POJ 3069 Saruman's Army （模拟）

题目连接

Description

Saruman the White must lead his army along a straight path from Isengard to Helm’s Deep. To keep track of his forces, Saruman distributes seeing stones, known as palantirs, among the troops. Each palantir has a maximum effective range of R units, and must be carried by some troop in the army (i.e., palantirs are not allowed to “free float” in mid-air). Help Saruman take control of Middle Earth by determining the minimum number of palantirs needed for Saruman to ensure that each of his minions is within R units of some palantir.

Input

The input test file will contain multiple cases. Each test case begins with a single line containing an integer R, the maximum effective range of all palantirs (where 0 ≤ R ≤ 1000), and an integer n, the number of troops in Saruman’s army (where 1 ≤ n ≤ 1000). The next line contains n integers, indicating the positions x1, …, xn of each troop (where 0 ≤ xi ≤ 1000). The end-of-file is marked by a test case with R = n = −1.

Output

For each test case, print a single integer indicating the minimum number of palantirs needed.

Sample Input

0 3

10 20 20

10 7

70 30 1 7 15 20 50

-1 -1

Sample Output

2

4

Hint

In the first test case, Saruman may place a palantir at positions 10 and 20. Here, note that a single palantir with range 0 can cover both of the troops at position 20.
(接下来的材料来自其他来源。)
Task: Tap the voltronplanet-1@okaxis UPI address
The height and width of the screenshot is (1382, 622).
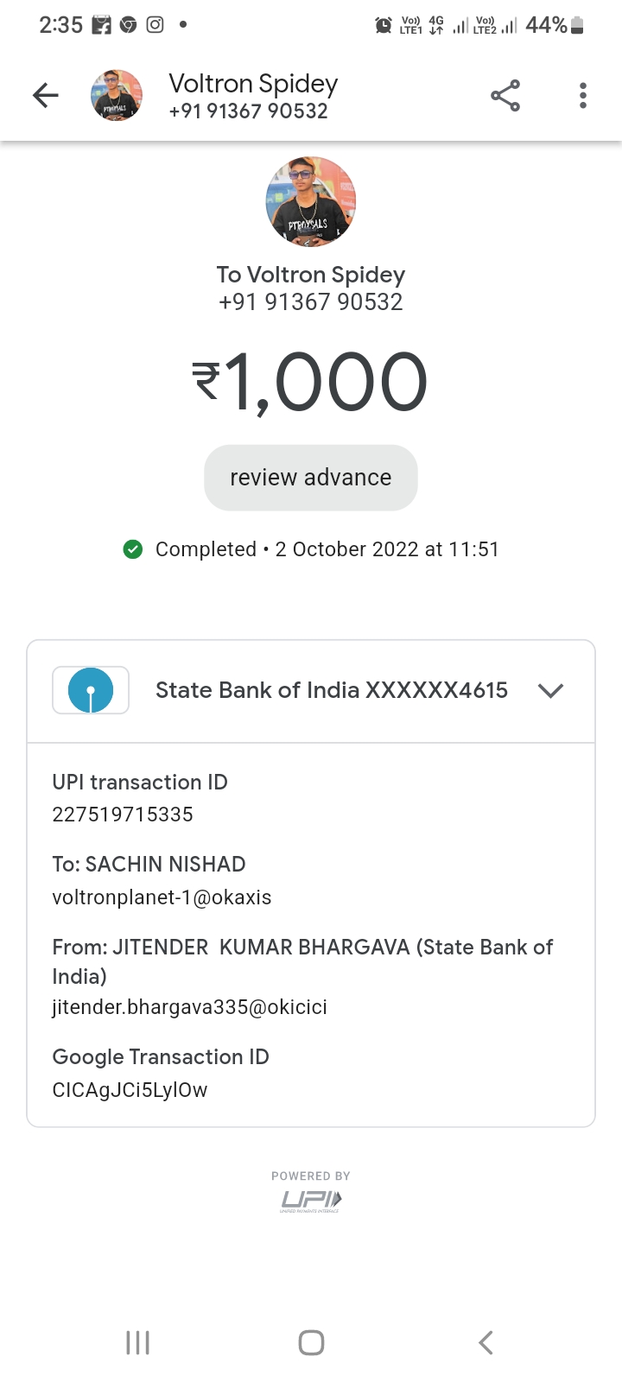Action: pos(162,897)
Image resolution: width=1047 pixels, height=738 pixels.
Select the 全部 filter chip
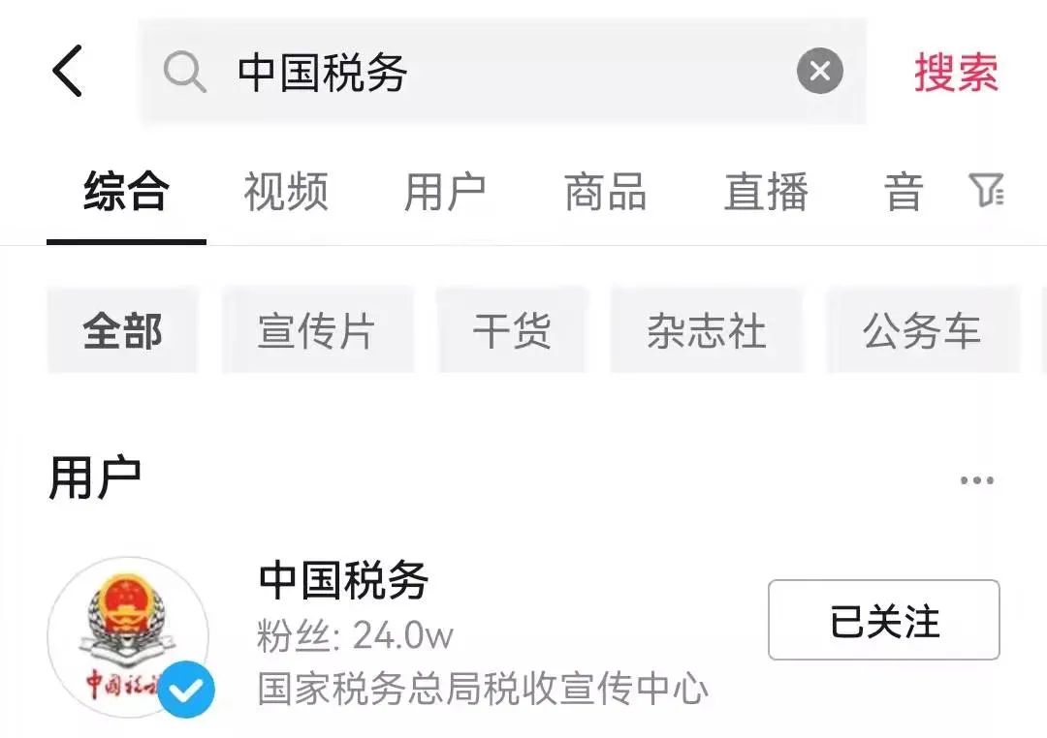pyautogui.click(x=122, y=330)
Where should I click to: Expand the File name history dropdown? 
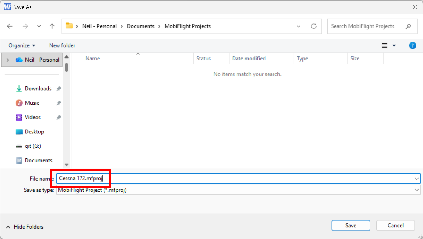pos(416,179)
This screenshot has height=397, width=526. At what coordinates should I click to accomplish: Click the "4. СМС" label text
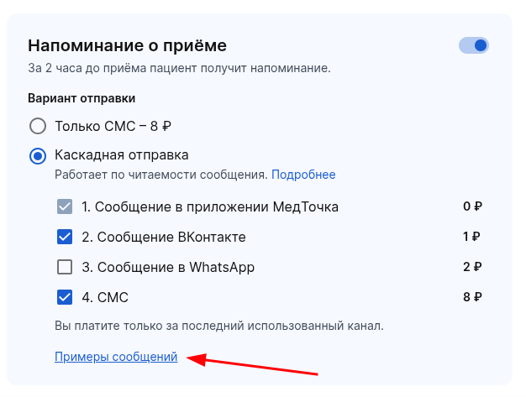pyautogui.click(x=105, y=297)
In the second test case, Saruman can place palantirs at position 7 (covering troops at 1, 7, and 15), position 20 (covering positions 20 and 30), position 50, and position 70. Here, note that palantirs must be distributed among troops and are not allowed to “free float.” Thus, Saruman cannot place a palantir at position 60 to cover the troops at positions 50 and 70.

分析：

我们从最左边开始考虑。对于这个点，到距其R以内的区域内必须要有带有标记的点。（此点位于最左边，所以显然）带有标记的这个点一定在此点右侧（包含这个点自身）。

于是，究竟要给哪个点加上标记呢？答案应该是从最左边的点开始，距离为R以内的最远的点，因为更左的区域没有覆盖的意义，所以应该尽可能覆盖更靠右的点。

加上了第一个标记后，剩下的部分也用同样的办法处理。对于添加了符号的点右侧相距超过R的下一个点，采用同样的方法找到其右侧R距离以内最远的点添加标记。在所有的点都被覆盖之前不断重复这一过程。

代码：

#include<iostream>
#include<stdio.h>
#include<algorithm>
using namespace std;
int a[1009];
int r,n;
void solve()
{
    int i=0,ans=0;
    while(i<n)
    {
        int s=a[i++];
        while(i<n&&a[i]<=s+r) i++;///一直找到那个与当前这个点的距离超过r的点
        int p=a[i-1];///确定下一个标记点
        while(i<n&&a[i]<=p+r) i++;///再找到距离标记点距离为r的点
        ans++;
    }
    printf("%d\n",ans);
}
int main()
{
    while(~scanf("%d%d",&r,&n))
    {
        if(r==-1&&n==-1)///循环结束条件
            break;
        for(int i=0; i<n; i++)
            scanf("%d",&a[i]);
        sort(a,a+n);
        solve();
    }
    return 0;
}